Where they had come from was a mystery. They ranged in size from twenty to sixty tons. The sun was beginning to set. The soldiers shouldered their knapsacks, loaded the rifles, and boarded the smaller craft one by one, groping for footing in the deepening darkness. Two destroyers had somehow materialized alongside the ships.

  Just then, a brilliantly illuminated passenger ship of about a hundred tons came steaming up the river as if meaning to cut through the throng of smaller craft. “Wuchang, Great Britain” proclaimed the great white letters beneath the Union Jack. It was almost as though the ship had appeared in order to observe the units going ashore.

  Men of the Kurata platoon packed themselves tightly into a vessel named Nagayama-maru, which resembled a river steamer. They could not budge once they had sat and embraced their rifles and knees. The river night wind moaned in their ears, bringing with it the early winter’s chill.

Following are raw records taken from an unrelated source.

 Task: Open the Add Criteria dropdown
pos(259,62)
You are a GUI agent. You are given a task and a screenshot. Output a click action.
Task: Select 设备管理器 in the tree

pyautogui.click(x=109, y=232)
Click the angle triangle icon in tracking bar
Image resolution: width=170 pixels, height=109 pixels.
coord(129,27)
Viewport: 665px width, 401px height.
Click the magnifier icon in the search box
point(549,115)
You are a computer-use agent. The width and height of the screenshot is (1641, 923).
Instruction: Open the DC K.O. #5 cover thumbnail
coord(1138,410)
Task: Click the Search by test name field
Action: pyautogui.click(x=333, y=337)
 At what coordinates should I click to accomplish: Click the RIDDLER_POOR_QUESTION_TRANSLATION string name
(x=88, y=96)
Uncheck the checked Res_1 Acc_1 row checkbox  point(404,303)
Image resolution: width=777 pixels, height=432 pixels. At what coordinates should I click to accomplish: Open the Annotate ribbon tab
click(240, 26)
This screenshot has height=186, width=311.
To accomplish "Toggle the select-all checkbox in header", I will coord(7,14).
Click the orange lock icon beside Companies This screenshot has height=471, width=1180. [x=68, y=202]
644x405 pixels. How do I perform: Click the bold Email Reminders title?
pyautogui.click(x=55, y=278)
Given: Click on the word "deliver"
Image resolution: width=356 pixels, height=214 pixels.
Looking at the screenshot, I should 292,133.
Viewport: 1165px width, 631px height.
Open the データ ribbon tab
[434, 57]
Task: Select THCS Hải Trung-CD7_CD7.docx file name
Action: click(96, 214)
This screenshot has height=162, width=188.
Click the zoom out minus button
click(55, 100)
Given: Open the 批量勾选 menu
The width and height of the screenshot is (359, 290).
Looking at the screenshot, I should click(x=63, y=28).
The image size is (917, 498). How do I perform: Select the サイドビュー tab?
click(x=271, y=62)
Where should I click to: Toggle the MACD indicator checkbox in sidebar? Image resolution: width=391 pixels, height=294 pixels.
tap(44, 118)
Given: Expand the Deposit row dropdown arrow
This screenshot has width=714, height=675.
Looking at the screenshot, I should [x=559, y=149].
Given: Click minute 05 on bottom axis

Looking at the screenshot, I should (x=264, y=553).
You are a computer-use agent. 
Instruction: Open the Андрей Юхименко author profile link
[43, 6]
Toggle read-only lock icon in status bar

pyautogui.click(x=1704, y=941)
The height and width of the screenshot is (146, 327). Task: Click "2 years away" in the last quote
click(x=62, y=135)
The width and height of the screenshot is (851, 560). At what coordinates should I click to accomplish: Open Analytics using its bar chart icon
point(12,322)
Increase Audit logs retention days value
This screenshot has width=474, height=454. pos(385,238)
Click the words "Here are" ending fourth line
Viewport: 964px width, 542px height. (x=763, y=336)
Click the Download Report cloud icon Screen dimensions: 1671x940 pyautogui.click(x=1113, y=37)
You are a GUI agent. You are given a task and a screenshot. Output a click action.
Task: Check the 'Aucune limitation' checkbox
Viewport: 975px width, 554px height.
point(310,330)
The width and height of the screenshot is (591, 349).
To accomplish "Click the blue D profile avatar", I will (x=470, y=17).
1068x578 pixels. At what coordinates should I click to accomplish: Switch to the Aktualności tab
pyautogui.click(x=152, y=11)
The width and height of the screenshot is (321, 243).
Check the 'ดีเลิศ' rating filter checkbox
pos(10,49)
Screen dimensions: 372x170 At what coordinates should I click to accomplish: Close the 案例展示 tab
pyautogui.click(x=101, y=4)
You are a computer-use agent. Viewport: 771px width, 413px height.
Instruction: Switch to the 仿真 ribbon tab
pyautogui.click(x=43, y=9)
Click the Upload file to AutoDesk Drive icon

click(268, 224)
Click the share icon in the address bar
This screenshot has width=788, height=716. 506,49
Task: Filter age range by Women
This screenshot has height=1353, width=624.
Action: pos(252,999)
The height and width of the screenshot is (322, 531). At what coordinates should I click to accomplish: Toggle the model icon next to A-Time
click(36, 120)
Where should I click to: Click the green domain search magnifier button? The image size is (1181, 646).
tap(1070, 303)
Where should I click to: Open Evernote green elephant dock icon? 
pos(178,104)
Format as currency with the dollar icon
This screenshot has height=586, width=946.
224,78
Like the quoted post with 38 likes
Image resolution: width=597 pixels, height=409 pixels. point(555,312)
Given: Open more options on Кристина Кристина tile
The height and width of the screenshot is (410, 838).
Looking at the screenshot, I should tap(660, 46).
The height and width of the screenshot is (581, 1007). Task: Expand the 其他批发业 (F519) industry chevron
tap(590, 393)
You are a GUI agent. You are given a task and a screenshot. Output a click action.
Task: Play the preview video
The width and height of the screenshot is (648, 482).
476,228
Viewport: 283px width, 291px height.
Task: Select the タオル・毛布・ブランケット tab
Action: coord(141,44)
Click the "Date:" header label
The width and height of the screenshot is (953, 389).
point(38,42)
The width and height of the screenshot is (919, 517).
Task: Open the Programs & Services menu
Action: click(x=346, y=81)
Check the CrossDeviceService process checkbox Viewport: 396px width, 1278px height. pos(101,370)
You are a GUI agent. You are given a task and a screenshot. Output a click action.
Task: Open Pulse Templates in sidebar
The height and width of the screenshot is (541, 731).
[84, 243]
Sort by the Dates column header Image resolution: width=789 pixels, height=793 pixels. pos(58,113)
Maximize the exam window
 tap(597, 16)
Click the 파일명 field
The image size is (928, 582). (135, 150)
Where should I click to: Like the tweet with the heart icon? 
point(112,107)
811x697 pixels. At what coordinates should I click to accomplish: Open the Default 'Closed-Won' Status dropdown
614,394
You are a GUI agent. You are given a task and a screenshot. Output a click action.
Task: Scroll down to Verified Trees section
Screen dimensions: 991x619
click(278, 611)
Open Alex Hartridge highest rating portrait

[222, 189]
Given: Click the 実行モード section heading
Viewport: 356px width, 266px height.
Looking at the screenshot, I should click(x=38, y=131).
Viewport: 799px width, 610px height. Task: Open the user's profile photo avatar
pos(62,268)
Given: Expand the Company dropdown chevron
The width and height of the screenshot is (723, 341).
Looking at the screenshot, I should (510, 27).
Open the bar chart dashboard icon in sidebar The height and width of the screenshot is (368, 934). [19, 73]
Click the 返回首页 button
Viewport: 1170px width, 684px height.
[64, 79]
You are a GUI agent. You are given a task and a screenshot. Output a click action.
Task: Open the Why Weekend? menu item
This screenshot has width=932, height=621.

  At one hour past midnight they received orders to proceed upriver. One of the destroyers led the way; the other, on full alert, patrolled ceaselessly up and down the line of boats. Neither stars nor moon shone on this cloudy night, nor a single light on land or water. Only the sky over Pudong to the rear burned as red as the night before. The voyage was extremely slow. The soldiers spoke in whispers and shivered with the cold; half of them had not yet been issued their winter coats.